Une injonction paradoxale type nous est donnée dans le célèbre livre des fondateurs de l’école de Palo Alto, « Une logique de la communication »[1]. C’est la suivante : « Soyez spontanés ». Or nous disent les auteurs, « toute personne mise en demeure d’avoir ce comportement se trouve dans une position intenable, car pour obéir, il lui faudrait être spontanée par obéissance, donc sans spontanéité »[2]. Par définition, une injonction paradoxale est un message, un ordre, qui comporte en réalité une paire d’ordre incompatibles entre eux.

Pour quelle raison alors l’injonction à l’autonomie peut-elle être vécue comme une injonction paradoxale, alors qu’elle porte sans doute les meilleures intentions du monde ? Et surtout par qui est-elle vécue comme paradoxale ? Les managers, ou ceux qu’ils managent ?

L’entreprise est avant tout le lieu de la règle. Ne nous y trompons pas. L’entreprise est une organisation, elle a une visée. C’est un lieu de travail, donc de production, avec un objectif clair : livrer un produit, ou un service. L’organisation est un système, faisant agir entre eux des acteurs, dans une structure pilotée, régulée, règlementée. Elle est, qu’on le veuille ou non, le lieu d’une hiérarchie, et le lieu d’autorisations et d’interdits. Les rôles de chacun y sont formalisés, plus ou moins, souvent plutôt plus …

Que signifie alors être autonome dans un système ? A quoi cette injonction fait-elle appel ? Travailler en autonomie ne renvoie certes pas à l’idée de travailler seul dans son coin, ce n’est pas ce qui est demandé, mais plutôt à l’idée d’être plus acteur qu’acteur que demandé … dans un système donné. Et c’est là où l’injonction peut devenir paradoxale, car être autonome peut vite atteindre une limite, qui est celle d’enfreindre une règle, de franchir une frontière.

Qui en entreprise n’a pas connu cette réunion, dite de brainstorming, où l’invite à s’exprimer a donné lieu à une parole qu’on a voulu libre, à une idée peut être folle, mais dont on s’est dit qu’elle serait le début d’autres échanges ? Qui n’est pas sorti de ce genre de réunion avec le poids du regard réprobateur d’un manager, en se disant, « j’aurais mieux fait de me taire » ? Qui n’a jamais pris une initiative qu’il a cru idoine à un moment donné, pour s’entendre dire plus tard que cette démarche ne lui appartenait pas, et qu’il a outrepassé les limites de sa fonction, empiétant par la même occasion sur les attributions d’un autre ? Qui n’a pas un jour opposé son « autonomie » en réponse au reproche d’avoir enfreint la règle ?

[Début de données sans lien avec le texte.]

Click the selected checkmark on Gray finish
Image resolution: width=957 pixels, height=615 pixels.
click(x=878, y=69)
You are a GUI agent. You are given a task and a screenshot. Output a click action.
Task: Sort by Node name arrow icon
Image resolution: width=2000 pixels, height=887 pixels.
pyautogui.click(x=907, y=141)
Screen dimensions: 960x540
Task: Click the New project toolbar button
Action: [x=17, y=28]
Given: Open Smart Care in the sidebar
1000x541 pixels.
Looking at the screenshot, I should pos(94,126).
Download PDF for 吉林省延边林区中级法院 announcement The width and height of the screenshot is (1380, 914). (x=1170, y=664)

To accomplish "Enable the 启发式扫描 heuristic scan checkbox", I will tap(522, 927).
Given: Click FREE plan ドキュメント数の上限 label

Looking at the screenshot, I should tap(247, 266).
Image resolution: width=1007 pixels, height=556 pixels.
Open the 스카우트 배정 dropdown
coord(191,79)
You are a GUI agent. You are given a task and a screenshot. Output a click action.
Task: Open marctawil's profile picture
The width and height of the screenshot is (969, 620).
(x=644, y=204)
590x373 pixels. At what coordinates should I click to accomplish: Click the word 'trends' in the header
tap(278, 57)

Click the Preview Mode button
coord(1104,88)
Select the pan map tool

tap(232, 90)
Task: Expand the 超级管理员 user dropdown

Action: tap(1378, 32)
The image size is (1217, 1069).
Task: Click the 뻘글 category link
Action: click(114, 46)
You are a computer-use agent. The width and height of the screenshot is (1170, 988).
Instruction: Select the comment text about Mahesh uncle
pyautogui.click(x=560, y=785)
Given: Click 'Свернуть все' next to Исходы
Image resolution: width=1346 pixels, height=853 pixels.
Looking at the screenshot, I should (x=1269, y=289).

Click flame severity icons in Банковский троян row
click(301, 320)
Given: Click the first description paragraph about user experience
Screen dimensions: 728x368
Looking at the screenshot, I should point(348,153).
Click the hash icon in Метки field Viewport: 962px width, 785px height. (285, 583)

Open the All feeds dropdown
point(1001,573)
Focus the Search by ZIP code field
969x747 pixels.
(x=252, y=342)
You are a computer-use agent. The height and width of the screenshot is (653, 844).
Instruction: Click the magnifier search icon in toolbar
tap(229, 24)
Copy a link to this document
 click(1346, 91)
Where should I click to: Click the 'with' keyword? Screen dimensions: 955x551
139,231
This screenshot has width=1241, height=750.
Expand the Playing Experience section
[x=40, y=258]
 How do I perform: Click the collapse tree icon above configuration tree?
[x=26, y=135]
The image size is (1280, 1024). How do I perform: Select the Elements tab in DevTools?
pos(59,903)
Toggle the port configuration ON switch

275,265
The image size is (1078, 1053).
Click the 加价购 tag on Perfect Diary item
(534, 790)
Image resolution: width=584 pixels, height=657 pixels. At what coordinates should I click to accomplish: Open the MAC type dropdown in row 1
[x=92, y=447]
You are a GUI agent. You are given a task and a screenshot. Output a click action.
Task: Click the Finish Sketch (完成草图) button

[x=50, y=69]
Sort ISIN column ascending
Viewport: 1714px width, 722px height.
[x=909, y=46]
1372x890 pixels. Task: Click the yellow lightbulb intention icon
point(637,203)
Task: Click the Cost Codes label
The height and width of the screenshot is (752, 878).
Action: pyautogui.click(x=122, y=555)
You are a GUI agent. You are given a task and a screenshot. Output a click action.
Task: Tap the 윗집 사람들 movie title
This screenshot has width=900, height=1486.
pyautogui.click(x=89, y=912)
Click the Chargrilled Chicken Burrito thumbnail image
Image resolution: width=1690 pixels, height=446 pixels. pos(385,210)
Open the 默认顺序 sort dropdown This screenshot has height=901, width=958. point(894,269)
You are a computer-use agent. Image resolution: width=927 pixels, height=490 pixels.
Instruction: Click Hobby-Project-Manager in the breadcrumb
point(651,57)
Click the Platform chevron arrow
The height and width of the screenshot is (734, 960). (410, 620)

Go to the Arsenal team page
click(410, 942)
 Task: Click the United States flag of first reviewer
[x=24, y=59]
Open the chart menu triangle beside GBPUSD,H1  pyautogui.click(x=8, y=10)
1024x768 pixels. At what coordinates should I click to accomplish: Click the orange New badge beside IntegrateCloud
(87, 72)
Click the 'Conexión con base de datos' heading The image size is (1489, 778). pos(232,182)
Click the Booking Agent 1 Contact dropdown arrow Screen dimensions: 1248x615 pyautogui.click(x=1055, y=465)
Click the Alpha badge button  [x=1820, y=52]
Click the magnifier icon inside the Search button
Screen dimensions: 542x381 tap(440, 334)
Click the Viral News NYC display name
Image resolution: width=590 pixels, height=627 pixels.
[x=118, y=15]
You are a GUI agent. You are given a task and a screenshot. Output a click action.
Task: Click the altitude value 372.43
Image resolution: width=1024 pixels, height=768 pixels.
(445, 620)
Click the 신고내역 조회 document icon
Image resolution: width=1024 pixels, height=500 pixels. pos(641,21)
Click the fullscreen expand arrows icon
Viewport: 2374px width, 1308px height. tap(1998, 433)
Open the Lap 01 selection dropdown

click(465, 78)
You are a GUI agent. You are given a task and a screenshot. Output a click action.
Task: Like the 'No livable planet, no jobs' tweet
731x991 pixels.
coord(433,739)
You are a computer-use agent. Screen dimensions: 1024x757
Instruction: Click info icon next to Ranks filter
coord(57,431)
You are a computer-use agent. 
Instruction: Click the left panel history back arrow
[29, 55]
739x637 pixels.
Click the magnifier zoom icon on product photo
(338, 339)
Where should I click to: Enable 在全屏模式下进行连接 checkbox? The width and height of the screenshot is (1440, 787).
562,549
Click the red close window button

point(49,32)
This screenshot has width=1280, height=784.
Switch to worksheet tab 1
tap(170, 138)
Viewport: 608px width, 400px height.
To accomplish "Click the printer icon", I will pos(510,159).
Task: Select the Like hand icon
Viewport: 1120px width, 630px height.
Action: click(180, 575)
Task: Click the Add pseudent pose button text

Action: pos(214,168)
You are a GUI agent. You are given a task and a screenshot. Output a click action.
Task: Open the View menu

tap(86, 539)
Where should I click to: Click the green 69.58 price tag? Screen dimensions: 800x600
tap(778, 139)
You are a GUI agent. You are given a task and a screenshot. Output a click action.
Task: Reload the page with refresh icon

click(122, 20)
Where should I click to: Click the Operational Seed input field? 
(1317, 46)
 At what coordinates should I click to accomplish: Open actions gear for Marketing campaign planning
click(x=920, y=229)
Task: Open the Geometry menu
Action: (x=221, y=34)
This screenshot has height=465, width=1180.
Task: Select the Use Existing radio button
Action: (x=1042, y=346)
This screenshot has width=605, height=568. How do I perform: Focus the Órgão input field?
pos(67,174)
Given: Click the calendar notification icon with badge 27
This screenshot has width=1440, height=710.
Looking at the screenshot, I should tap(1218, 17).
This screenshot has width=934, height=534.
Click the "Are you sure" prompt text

C’est là que l’autonomie frise l’injonction paradoxale, en ce sens que la limite de cette autonomie n’est pas donnée par une … « règle » ! Ajouter d’ailleurs une règle aux multiples règles de l’entreprise, en établissant une règle qui définirait l’autonomie, serait en elle-même le comble du paradoxe, voire de l’absurdité …. Sois autonome, mais dans telles limites !! Impensable. Et si l’on veut aller au bout de ce tableau, le manager qui donne une telle injonction est lui-même …un managé, et subit de fait l’injonction d’avoir des collaborateurs autonomes. Il est donc lui-même sous contrainte.

La conséquence même de cette injonction paradoxale est donc de placer potentiellement un collaborateur en situation d’enfreindre la loi. Or prendre le risque de transgresser les règles vous expose à quelques désagréables conséquences …. L’injonction paradoxale est le lieu de la double contrainte. En entreprise, elle s’illustre éminemment par les trois piliers de la définition même de la double contrainte : une relation de subordination, doublée d’une obligation d’allégeance et ou d’obéissance à deux ordres qui s’opposent mutuellement, et une impossibilité de sortir du cadre, du lien, à défaut de quoi on prend des risques importants. Par définition, le lieu où règne la règle est aussi le lieu de la possibilité d’une rétorsion. C’est donc aussi le lieu de la peur. Comme le disent Watzlawick et consort, un individu qui perçoit « une double contrainte risque de se trouver puni, ou tout au moins de se sentir coupable, (…) lorsqu’il perçoit correctement les choses »[3].

Le premier indice pour en sortir est d’abord de rétablir une évidence : une injonction est un « ordre », donc une communication. Nous sommes alors bien dans le cadre d’une relation.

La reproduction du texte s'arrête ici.